Untuk kali ini, Ishana termasuk ke dalam golongan yang kedua. Dia berharap malam masih panjang. Sebab dia belum tidur semalaman. Sebab dia tak lagi menginginkan hari cepat berganti.

Dalam heningnya malam, kepalanya terasa riuh. Larut malam tidak menghadirkan rasa kantuk. Yang ada Ishana kian memikirkan banyak hal. Hal-hal yang membuat kewarasannya bekerja ekstra agar Ishana masih kukuh berdiri untuk melanjutkan hari.

Ishana menarik napas, menahannya beberapa saat, lalu mengembuskannya secara perlahan. Dia bangkit dari ranjang. Dia sedikit oleng. Mungkin karena dia tidak tidur semalaman.

Dengan lunglai Ishana berjalan menuju kamar mandi yang berada di dalam ruang kamarnya. Dia menyalakan keran, membiarkan air dingin menyapa telapak tangannya. Sebelum akhirnya dia membasuh wajahnya dengan air dingin itu. Berharap dinginnya air mampu menyegarkan pikirannya meski sejenak. Ishana menatap pantulan dirinya di cermin. Wajahnya terlihat sangat kuyu dan menyedihkan.

Ishana tetap menatap pantulan dirinya dalam waktu yang cukup lama. Berbagai pertanyaan langsung berjubel memenuhi otaknya.

Apakah ada yang kurang dalam dirinya?

Apakah dia telah berbuat salah?

Apakah dia pernah berbuat dosa besar sehingga mengalami hal ini?

Apa rasa cintanya untuk Cakra tidak cukup?

Apakah Cakra bosan dengannya?

Apakah cintanya Cakra untuknya telah hilang?

Apa cinta dan kasih sayangnya untuk Novita dianggap angin lalu?

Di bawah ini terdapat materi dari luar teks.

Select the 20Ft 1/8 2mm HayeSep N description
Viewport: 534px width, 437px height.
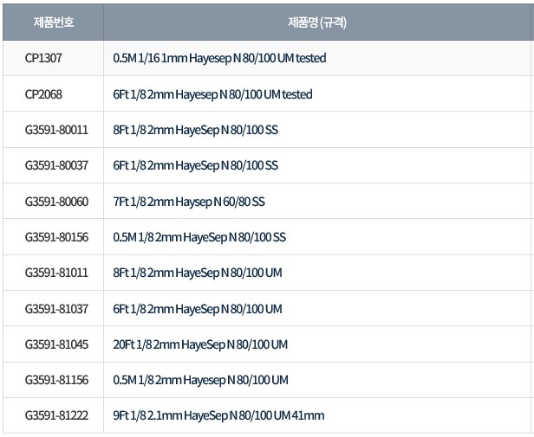click(x=200, y=344)
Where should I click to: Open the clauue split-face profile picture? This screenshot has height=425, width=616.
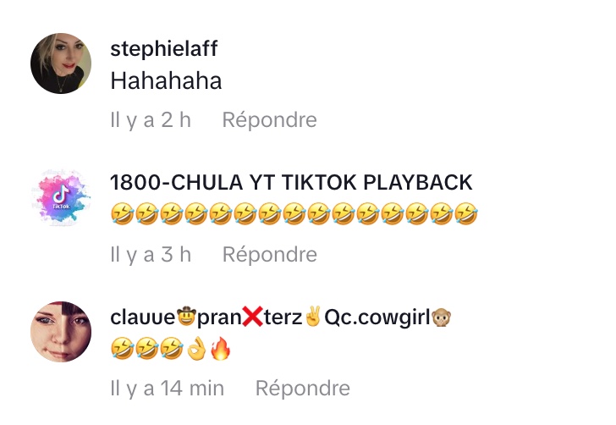[x=61, y=332]
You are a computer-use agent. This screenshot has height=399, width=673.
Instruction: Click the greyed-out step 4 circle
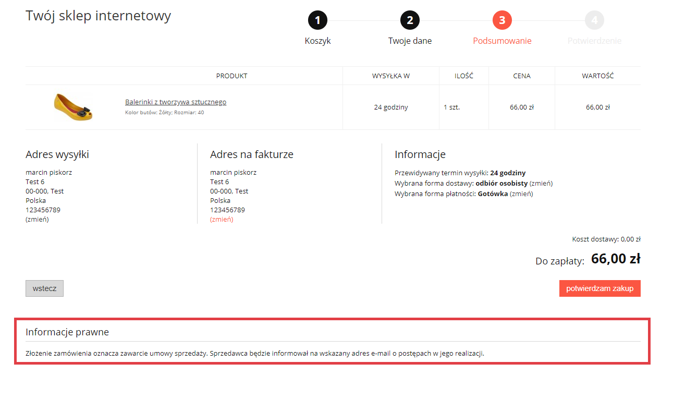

Dan masih banyak pertanyaan lain. Ishana berpikir, mungkin, jika saja Cakra berkhianat dengan orang lain dan bukan adiknya Ishana, rasa sakitnya tidak akan sesakit ini. Tentu saja tetap terasa sakit, tapi tidak akan seperti sekarang ini.

Saat Cakra––orang yang Ishana sayangi––berkhianat dengan adik perempuan satu-satunya yang juga sangat Ishana sayangi, rasanya sakit hati Ishana terasa berkali-kali lipat. Kepercayaannya dihancurkan dan cintanya dikhianati oleh dua orang sekaligus

Seketika, ucapan-ucapan manis Cakra, janji-janji yang seolah yakin akan ditepati, mimpi-mimpi yang dirancang sedemikian rupa berdua, kini semua bagaikan kenangan yang paling menyakitkan bagi Ishana. Semuanya ternyata hanyalah omong kosong belaka.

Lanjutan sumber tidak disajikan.